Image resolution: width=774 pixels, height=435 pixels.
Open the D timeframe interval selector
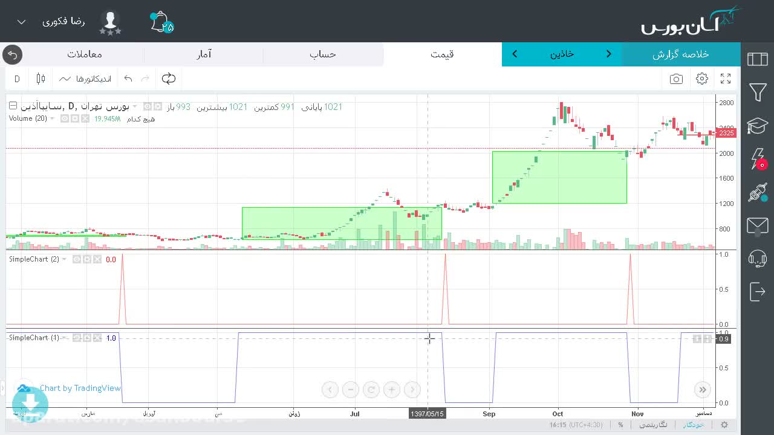[17, 79]
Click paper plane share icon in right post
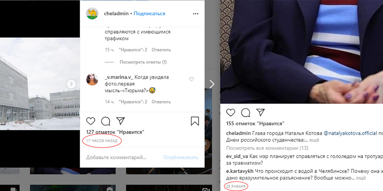The image size is (383, 191). 260,112
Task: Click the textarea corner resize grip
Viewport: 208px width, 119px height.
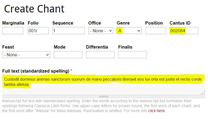Action: (203, 92)
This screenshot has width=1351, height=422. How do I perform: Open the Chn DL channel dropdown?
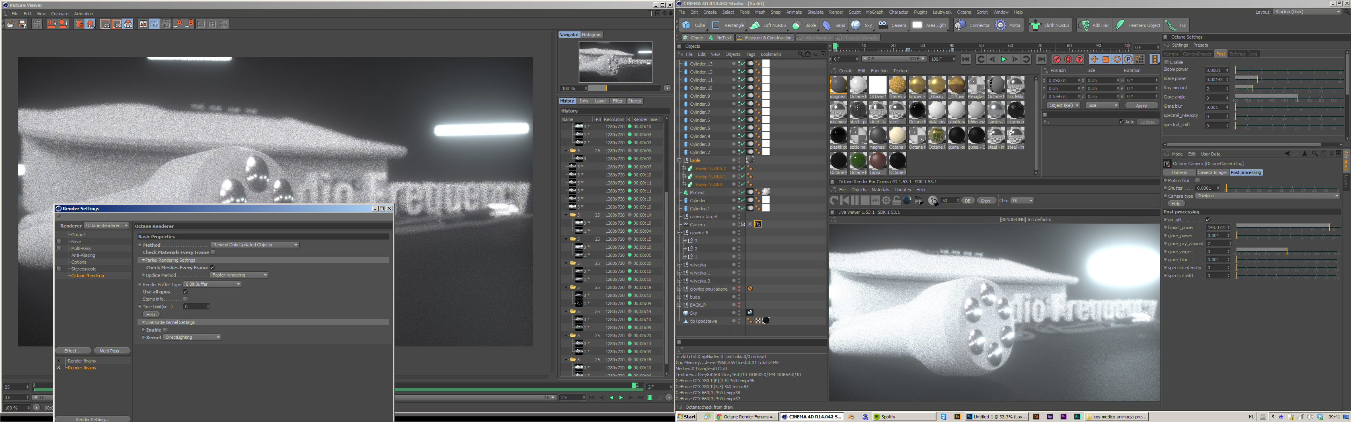coord(1022,200)
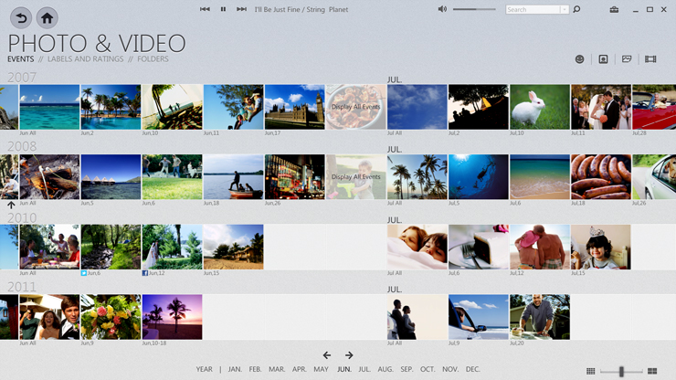
Task: Click the back arrow button
Action: pos(20,17)
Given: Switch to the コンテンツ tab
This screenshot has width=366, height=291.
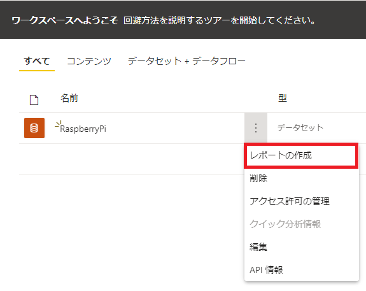Looking at the screenshot, I should coord(89,61).
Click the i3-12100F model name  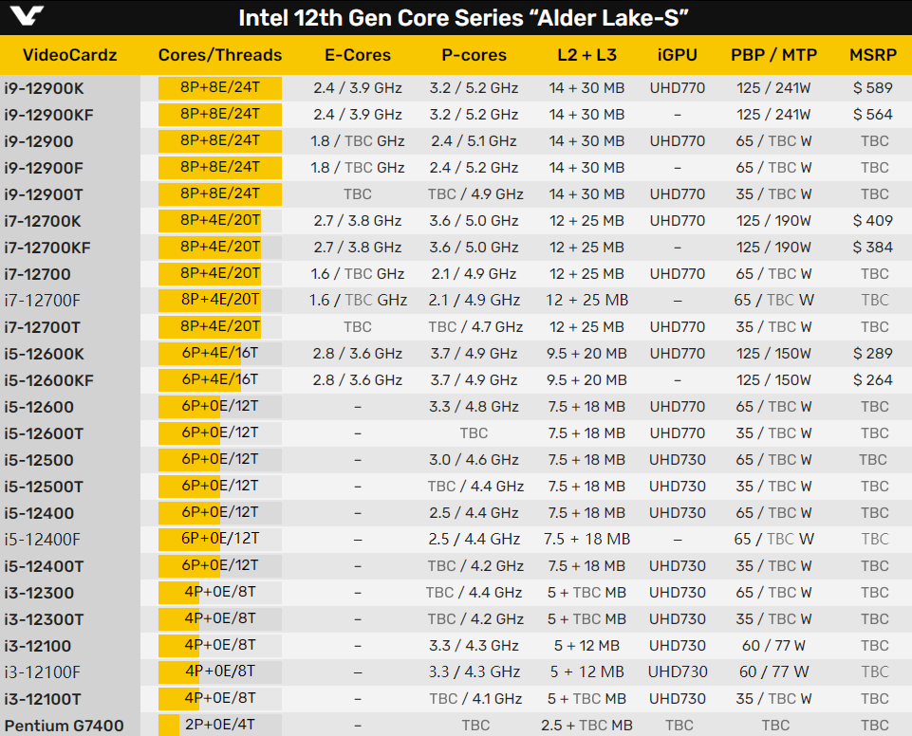pyautogui.click(x=43, y=672)
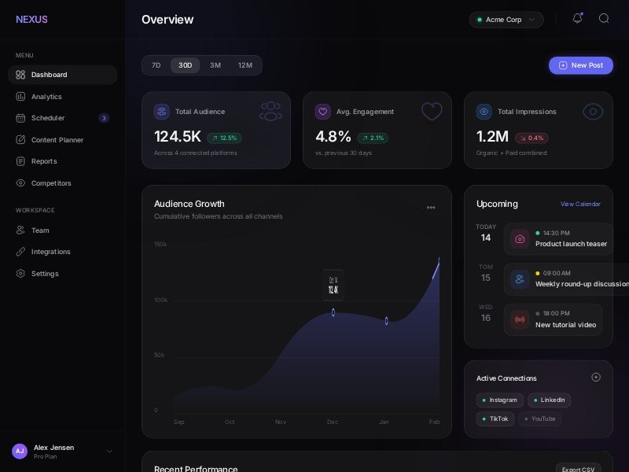This screenshot has height=472, width=629.
Task: Select the 7D time range tab
Action: (156, 65)
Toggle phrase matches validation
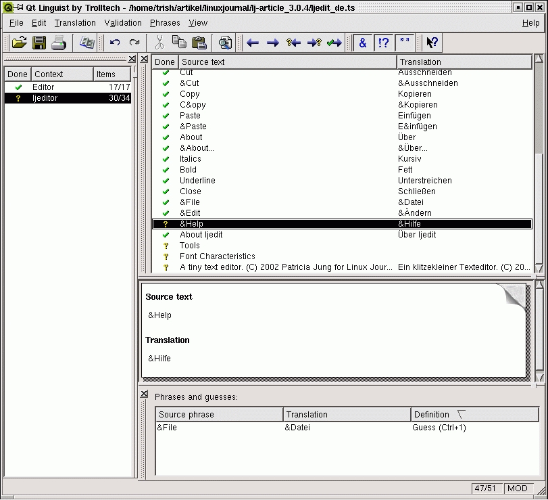548x500 pixels. (x=404, y=42)
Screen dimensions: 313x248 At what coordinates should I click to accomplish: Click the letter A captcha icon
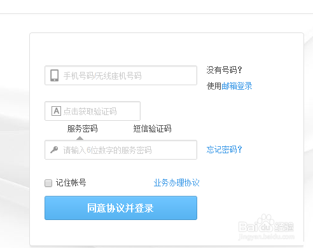[56, 111]
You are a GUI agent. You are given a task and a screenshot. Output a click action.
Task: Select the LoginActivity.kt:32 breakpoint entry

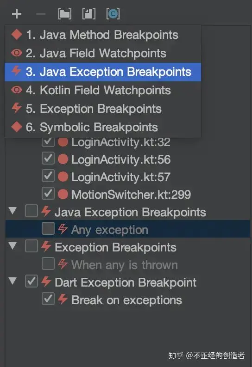(x=121, y=142)
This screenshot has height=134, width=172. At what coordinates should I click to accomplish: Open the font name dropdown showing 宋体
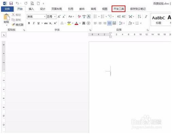(x=36, y=17)
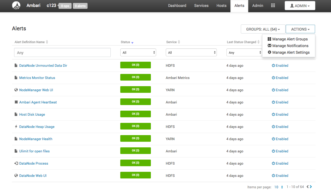Go to the next page of alerts
Viewport: 331px width, 196px height.
(x=311, y=187)
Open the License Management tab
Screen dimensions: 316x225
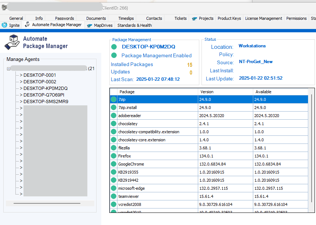point(264,18)
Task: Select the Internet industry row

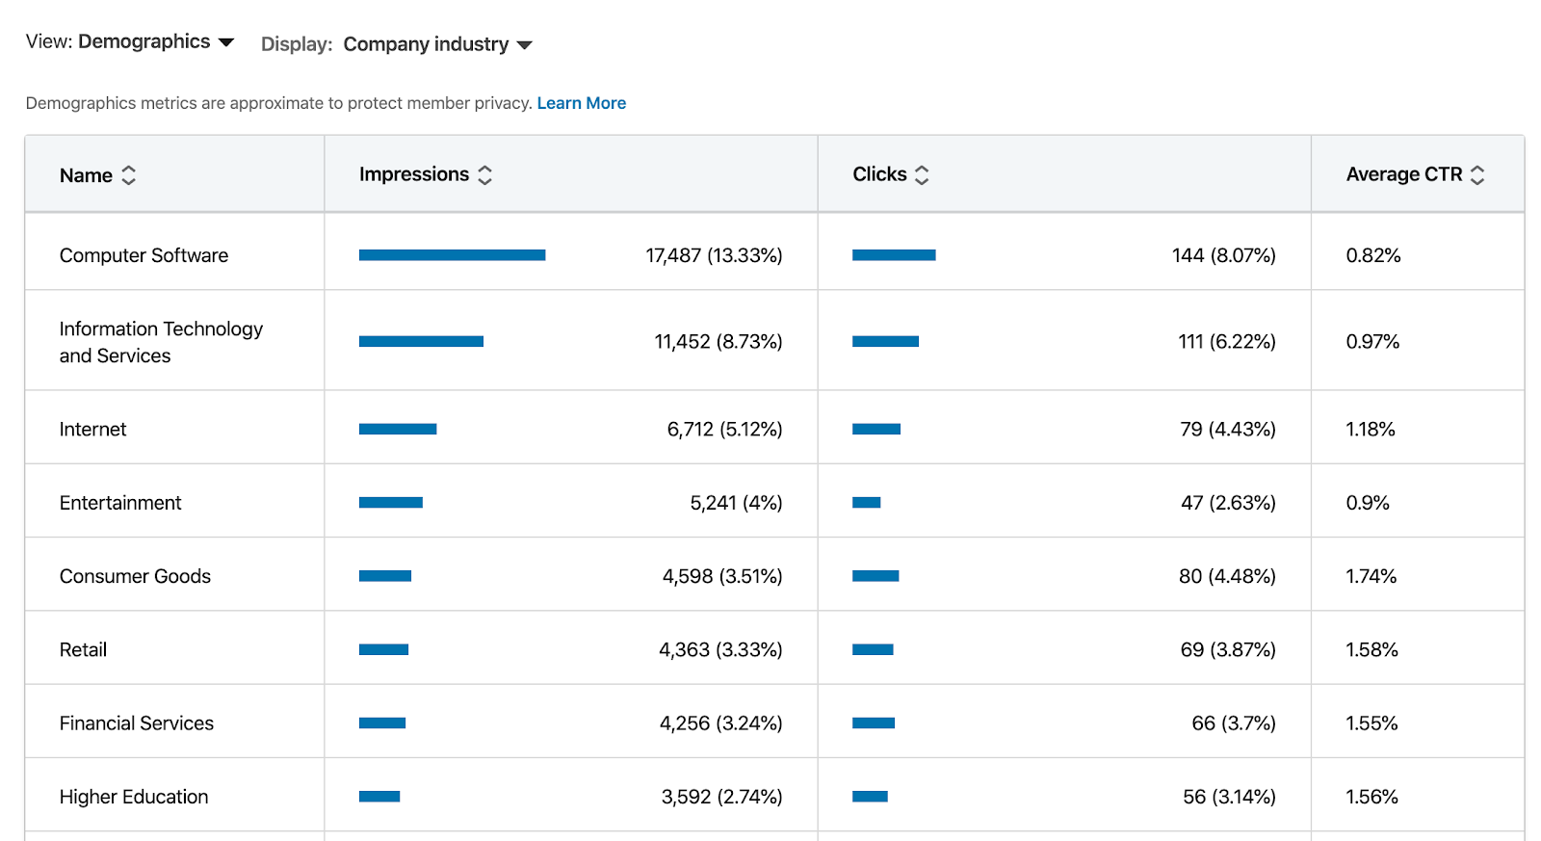Action: 92,430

Requirement: Word for word, give again the lines from the line with "This screenshot has height=134, width=172." through the end of the records above, with both ends included and the pictures left out.

Output below:
This screenshot has height=134, width=172. At what coordinates should I click to accomplish: Open the font name dropdown showing 宋体
(x=36, y=17)
Go to the next page of alerts
Viewport: 331px width, 196px height.
(x=311, y=187)
Open the License Management tab
Screen dimensions: 316x225
point(264,18)
Task: Select the Internet industry row

Action: 92,430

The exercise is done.